You could use the nvim-lua-plugin-template to get the this basic boilerplate, including a Github Action workflow to run the tests.

A in-process LSP Server

Neovim added TCP support for LSP in Neovim 0.8. As part of that change it decoupled the transport mechanism with which Neovim interacts with a language server process. This made it easier to implement a language server in Lua that runs in the Neovim process and communicates via function calls.

A minimal server implementation would look like this:

-- A server implementation is just a function that returns a table with several methods
-- `dispatchers` is a table with a couple methods that allow the server to interact with the client
local function server(dispatchers)
  local closing = false
  local srv = {}

  -- This method is called each time the client makes a request to the server
  -- `method` is the LSP method name
  -- `params` is the payload that the client sends
  -- `callback` is a function which takes two parameters: `err` and `result`
  -- The callback must be called to send a response to the client
  -- To learn more about what method names are available and the structure of
  -- the payloads you'll need to read the specification:
  -- https://microsoft.github.io/language-server-protocol/specifications/lsp/3.17/specification/
  function srv.request(method, params, callback)
    if method == 'initialize' then
      callback(nil, { capabilities = {} })
    elseif method == 'shutdown' then
      callback(nil, nil)
    end
    return true, 1
  end

  -- This method is called each time the client sends a notification to the server
  -- The difference between `request` and `notify` is that notifications don't expect a response
  function srv.notify(method, params)
    if method == 'exit' then
      dispatchers.on_exit(0, 15)
    end
  end

  -- Indicates if the client is shutting down
  function srv.is_closing()
    return closing
  end

  -- Callend when the client wants to terminate the process
  function srv.terminate()
    closing = true
  end

  return srv
end

And you’d use it like this to create a client instance that uses this server:

vim.lsp.start({ name = 'my-server', cmd = server })
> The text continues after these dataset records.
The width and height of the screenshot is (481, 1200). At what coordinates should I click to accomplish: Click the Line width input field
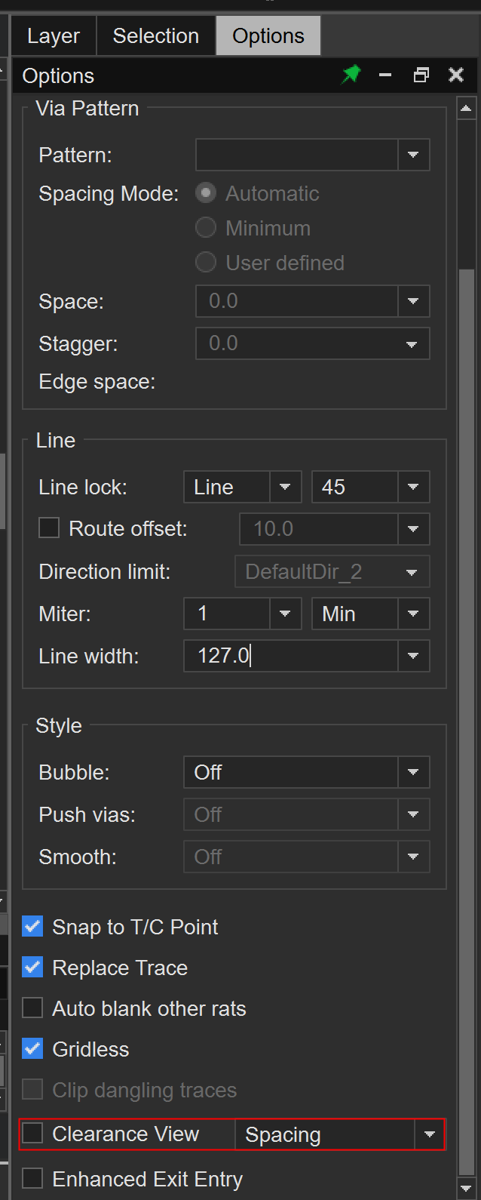pyautogui.click(x=291, y=656)
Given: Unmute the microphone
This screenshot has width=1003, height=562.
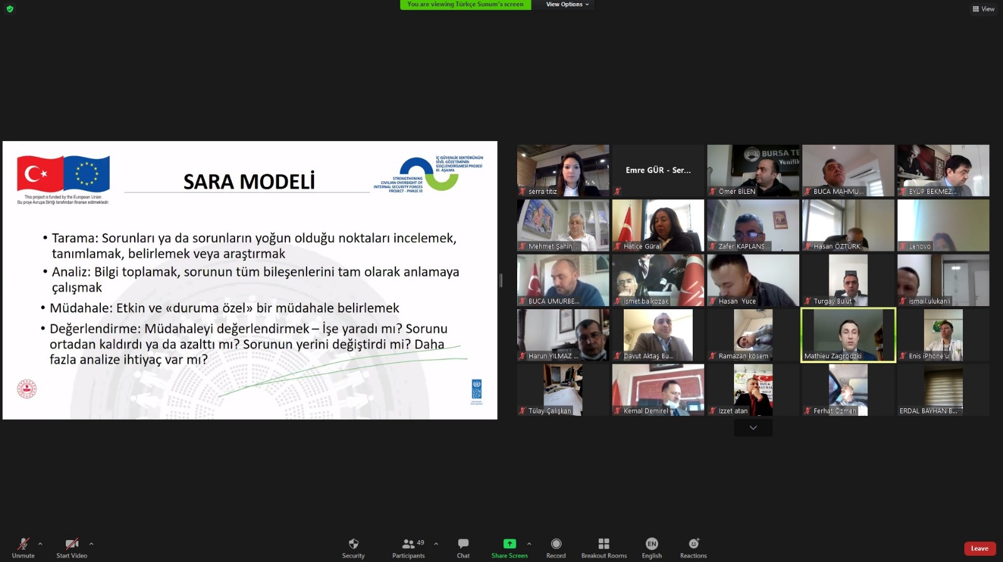Looking at the screenshot, I should [23, 544].
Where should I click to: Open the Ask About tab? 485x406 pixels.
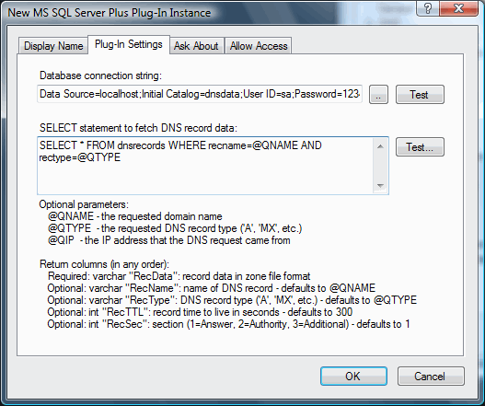(x=196, y=46)
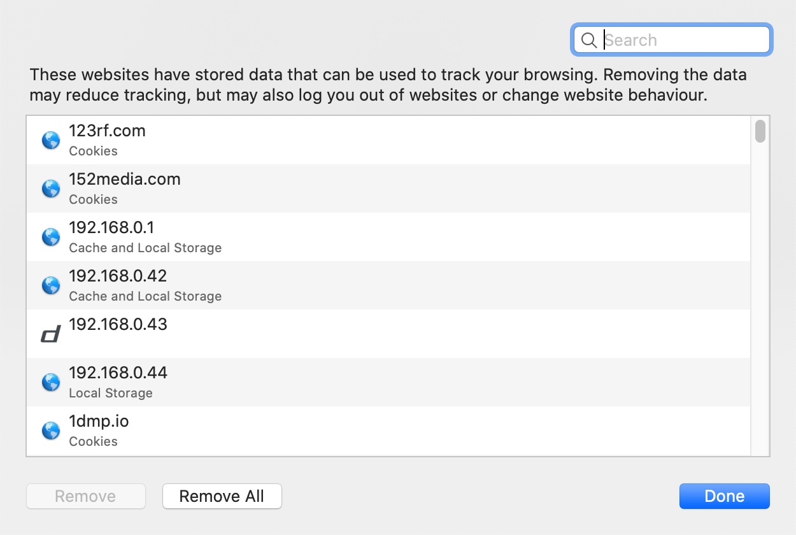Image resolution: width=796 pixels, height=535 pixels.
Task: Highlight the 192.168.0.42 entry
Action: point(388,285)
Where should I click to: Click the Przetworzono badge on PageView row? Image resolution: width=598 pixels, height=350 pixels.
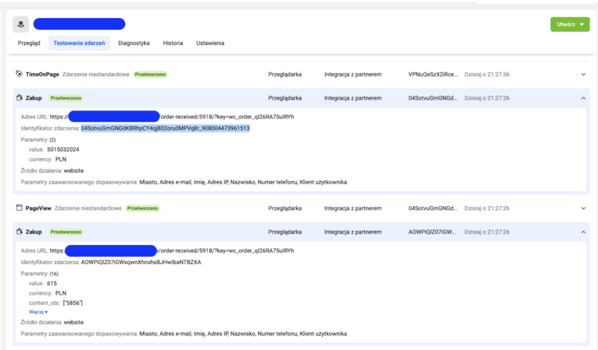click(x=142, y=208)
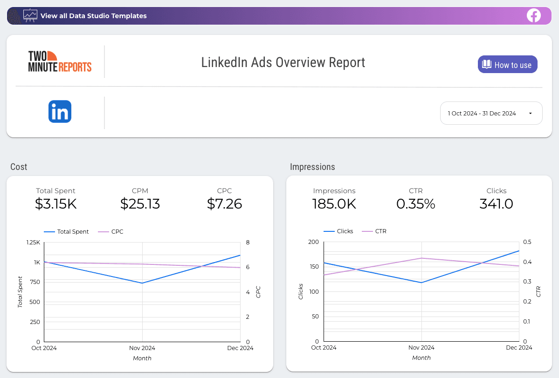This screenshot has height=378, width=559.
Task: Select the Impressions 185.0K scorecard
Action: point(334,198)
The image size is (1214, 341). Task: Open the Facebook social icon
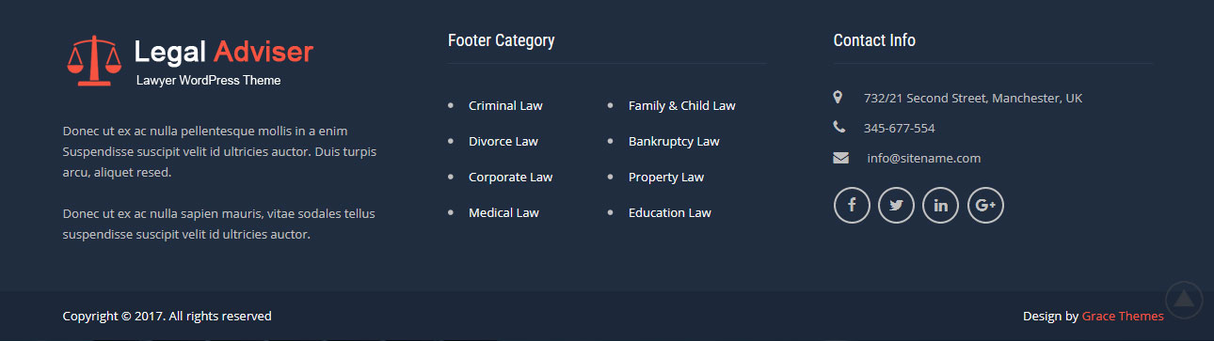852,205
Putting the pieces together

To put the pieces together, rename the example_spec.lua to a more reasonable name, integrate the server logic and then call your plugins method.
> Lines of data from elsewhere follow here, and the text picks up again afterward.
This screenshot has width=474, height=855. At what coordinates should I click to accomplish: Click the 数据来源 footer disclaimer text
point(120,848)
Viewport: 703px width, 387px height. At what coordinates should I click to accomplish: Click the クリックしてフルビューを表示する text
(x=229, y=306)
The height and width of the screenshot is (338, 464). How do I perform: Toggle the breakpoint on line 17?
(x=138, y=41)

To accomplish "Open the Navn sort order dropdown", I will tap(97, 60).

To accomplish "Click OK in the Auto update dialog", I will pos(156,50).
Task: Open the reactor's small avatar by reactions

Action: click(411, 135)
One pattern I like to use it to trace the requests and assert them in tests.

For example you could extend the request method of the server like this:

-- Outside of the server function:
local messages = {}

-- ...

  function srv.request(method, params, callback)
    table.insert(messages, {
        method = method,
        params = params
    })
    if method == 'initialize' then
      callback(nil, { capabilities = {} })
    elseif method == 'shutdown' then
      callback(nil, nil)
    else
      -- You'll also need to add other cases to send the responses your client/test expects
      -- ...
    end
  end

-- ...

And then you’d use that in your test case:


-- <insert the server logic here>


describe('my_plugin', function()

  before_each(function()
    -- reset the messages for each test run
    messages = {}
  end)

  it('my plugin does something useful', function()
    vim.lsp.start({ name = 'my-server', cmd = server })
    require('my_plugin').do_something()

    assert.are.same(2, #messages)
    assert.are.same('method', messages[2].method)
  end)
end)

LSP uses a callback style model to make operations asynchronous and non-blocking, because of this it may be necessary to use vim.wait in your test-cases to wait for the operations to complete before making assertions.

You can take a look at a lsp-compl test case to see this in action in a real world use-case that’s more complete but still fairly small.